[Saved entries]
++++++

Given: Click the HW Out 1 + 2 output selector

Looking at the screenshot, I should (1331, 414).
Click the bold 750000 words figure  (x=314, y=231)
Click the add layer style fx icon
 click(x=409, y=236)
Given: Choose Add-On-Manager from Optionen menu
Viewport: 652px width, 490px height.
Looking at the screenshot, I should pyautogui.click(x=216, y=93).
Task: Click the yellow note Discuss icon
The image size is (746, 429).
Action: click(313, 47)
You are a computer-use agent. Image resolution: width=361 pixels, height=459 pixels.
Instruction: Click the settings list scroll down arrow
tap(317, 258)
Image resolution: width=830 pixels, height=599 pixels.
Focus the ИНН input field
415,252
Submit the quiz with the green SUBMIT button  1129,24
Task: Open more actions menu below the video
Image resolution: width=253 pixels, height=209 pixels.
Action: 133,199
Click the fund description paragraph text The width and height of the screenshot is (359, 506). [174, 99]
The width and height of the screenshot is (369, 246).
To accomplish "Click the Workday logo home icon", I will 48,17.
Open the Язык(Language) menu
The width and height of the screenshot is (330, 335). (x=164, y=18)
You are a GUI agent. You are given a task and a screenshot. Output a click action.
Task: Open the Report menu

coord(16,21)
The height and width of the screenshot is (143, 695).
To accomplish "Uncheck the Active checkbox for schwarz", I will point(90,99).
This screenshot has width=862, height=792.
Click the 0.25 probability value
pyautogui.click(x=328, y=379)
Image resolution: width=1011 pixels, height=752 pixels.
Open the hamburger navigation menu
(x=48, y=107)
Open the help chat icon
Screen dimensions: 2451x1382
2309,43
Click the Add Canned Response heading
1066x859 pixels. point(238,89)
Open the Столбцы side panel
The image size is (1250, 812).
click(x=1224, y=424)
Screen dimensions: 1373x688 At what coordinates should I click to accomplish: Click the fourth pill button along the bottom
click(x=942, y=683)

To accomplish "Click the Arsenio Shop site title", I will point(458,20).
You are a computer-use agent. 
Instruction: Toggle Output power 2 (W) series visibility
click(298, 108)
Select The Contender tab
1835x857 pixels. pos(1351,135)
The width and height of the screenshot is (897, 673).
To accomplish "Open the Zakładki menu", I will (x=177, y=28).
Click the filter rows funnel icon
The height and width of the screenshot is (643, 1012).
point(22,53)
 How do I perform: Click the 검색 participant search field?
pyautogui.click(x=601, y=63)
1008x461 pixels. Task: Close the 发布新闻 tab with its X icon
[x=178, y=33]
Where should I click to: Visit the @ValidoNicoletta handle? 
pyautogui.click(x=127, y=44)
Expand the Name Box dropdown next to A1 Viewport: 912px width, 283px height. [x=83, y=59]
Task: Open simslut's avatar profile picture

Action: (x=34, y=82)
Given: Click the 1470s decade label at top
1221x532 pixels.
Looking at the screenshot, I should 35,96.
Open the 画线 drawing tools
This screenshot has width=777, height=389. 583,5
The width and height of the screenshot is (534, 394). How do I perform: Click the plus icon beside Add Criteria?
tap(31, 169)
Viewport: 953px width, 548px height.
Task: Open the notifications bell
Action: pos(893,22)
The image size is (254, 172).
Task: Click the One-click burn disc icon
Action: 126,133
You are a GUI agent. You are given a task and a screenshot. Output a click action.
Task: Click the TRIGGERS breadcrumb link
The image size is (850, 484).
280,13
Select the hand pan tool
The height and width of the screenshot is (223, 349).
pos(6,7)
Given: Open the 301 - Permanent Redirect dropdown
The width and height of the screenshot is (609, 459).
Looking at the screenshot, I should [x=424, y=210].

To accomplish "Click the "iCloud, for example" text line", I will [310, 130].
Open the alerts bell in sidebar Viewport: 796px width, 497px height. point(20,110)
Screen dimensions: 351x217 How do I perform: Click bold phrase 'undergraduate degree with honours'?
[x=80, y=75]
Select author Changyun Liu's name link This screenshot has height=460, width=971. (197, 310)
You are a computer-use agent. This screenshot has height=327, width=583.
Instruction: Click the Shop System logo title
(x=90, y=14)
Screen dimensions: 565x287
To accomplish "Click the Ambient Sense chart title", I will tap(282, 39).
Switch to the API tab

++++++

■ WORK REQUEST: Keep only the lines from the line with "The width and height of the screenshot is (534, 394)." to the end of the records above, and repeat them exactly.

■ RESULT OF THE TASK:
The width and height of the screenshot is (534, 394). How do I perform: Click the plus icon beside Add Criteria?
tap(31, 169)
Viewport: 953px width, 548px height.
Task: Open the notifications bell
Action: pos(893,22)
The image size is (254, 172).
Task: Click the One-click burn disc icon
Action: 126,133
You are a GUI agent. You are given a task and a screenshot. Output a click action.
Task: Click the TRIGGERS breadcrumb link
The image size is (850, 484).
280,13
Select the hand pan tool
The height and width of the screenshot is (223, 349).
pos(6,7)
Given: Open the 301 - Permanent Redirect dropdown
The width and height of the screenshot is (609, 459).
Looking at the screenshot, I should [x=424, y=210].

To accomplish "Click the "iCloud, for example" text line", I will [310, 130].
Open the alerts bell in sidebar Viewport: 796px width, 497px height. point(20,110)
Screen dimensions: 351x217 How do I perform: Click bold phrase 'undergraduate degree with honours'?
[x=80, y=75]
Select author Changyun Liu's name link This screenshot has height=460, width=971. (197, 310)
You are a computer-use agent. This screenshot has height=327, width=583.
Instruction: Click the Shop System logo title
(x=90, y=14)
Screen dimensions: 565x287
To accomplish "Click the Ambient Sense chart title", I will tap(282, 39).
Switch to the API tab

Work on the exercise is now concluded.